┌──

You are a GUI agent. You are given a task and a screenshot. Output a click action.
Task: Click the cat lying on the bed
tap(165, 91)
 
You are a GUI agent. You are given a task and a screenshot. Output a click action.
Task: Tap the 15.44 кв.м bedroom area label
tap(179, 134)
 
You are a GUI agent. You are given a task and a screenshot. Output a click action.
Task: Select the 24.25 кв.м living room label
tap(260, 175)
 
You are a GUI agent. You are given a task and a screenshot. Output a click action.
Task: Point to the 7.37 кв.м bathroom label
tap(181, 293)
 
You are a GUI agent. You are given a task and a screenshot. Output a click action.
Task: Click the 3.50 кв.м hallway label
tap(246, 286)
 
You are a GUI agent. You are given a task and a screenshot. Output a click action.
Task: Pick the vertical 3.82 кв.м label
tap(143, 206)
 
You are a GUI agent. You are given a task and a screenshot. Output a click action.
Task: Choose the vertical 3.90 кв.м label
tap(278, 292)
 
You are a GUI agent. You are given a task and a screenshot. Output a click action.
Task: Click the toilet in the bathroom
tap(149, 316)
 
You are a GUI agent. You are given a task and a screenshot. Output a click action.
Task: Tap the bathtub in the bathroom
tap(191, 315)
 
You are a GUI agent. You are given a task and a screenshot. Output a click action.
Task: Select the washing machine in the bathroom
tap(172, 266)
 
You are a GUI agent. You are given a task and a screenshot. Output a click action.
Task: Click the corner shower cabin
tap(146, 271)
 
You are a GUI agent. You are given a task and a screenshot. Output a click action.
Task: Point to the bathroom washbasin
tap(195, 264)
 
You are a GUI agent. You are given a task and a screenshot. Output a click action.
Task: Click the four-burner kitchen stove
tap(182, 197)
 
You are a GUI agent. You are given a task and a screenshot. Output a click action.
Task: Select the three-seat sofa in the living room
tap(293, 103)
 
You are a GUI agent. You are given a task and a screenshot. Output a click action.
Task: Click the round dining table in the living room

└──

-- THE PROBLEM --
Copy out every line of the records from the start through the line containing "tap(191, 315)", inclusive, requests included, and shift the answer coordinates by adding 91 to each of their numbers.

-- WRITTEN ANSWER --
You are a GUI agent. You are given a task and a screenshot. Output a click action.
Task: Click the cat lying on the bed
tap(256, 182)
 
You are a GUI agent. You are given a task and a screenshot. Output a click action.
Task: Tap the 15.44 кв.м bedroom area label
tap(270, 225)
 
You are a GUI agent. You are given a task and a screenshot. Output a click action.
Task: Select the 24.25 кв.м living room label
tap(351, 266)
 
You are a GUI agent. You are given a task and a screenshot. Output a click action.
Task: Point to the 7.37 кв.м bathroom label
tap(272, 384)
 
You are a GUI agent. You are given a task and a screenshot. Output a click action.
Task: Click the 3.50 кв.м hallway label
tap(337, 377)
 
You are a GUI agent. You are given a task and a screenshot. Output a click action.
Task: Pick the vertical 3.82 кв.м label
tap(234, 297)
 
You are a GUI agent. You are given a task and a screenshot. Output a click action.
Task: Choose the vertical 3.90 кв.м label
tap(369, 383)
 
You are a GUI agent. You are given a task and a screenshot. Output a click action.
Task: Click the toilet in the bathroom
tap(240, 407)
 
You are a GUI agent. You are given a task and a screenshot. Output a click action.
Task: Tap the bathtub in the bathroom
tap(282, 406)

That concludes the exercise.